Recorded data
* * * * *

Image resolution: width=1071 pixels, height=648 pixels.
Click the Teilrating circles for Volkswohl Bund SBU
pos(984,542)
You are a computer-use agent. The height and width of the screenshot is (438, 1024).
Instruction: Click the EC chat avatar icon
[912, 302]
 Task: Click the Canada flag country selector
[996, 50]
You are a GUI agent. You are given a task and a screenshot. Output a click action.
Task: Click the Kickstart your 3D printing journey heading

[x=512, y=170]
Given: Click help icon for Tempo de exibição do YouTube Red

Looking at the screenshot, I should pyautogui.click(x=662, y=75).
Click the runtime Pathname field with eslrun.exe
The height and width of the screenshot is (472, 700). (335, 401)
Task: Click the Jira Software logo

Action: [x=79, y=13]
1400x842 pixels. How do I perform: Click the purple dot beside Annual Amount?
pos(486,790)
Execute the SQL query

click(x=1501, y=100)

* * * * *

Produce an exact copy of each line from the one holding "You are a GUI" through the last line of the records, both included, and nothing more.

**FINISHED EXERCISE**
You are a GUI agent. You are given a task and a screenshot. Output a click action.
Task: Click the Kickstart your 3D printing journey heading

[x=512, y=170]
Given: Click help icon for Tempo de exibição do YouTube Red

Looking at the screenshot, I should pyautogui.click(x=662, y=75).
Click the runtime Pathname field with eslrun.exe
The height and width of the screenshot is (472, 700). (335, 401)
Task: Click the Jira Software logo

Action: [x=79, y=13]
1400x842 pixels. How do I perform: Click the purple dot beside Annual Amount?
pos(486,790)
Execute the SQL query

click(x=1501, y=100)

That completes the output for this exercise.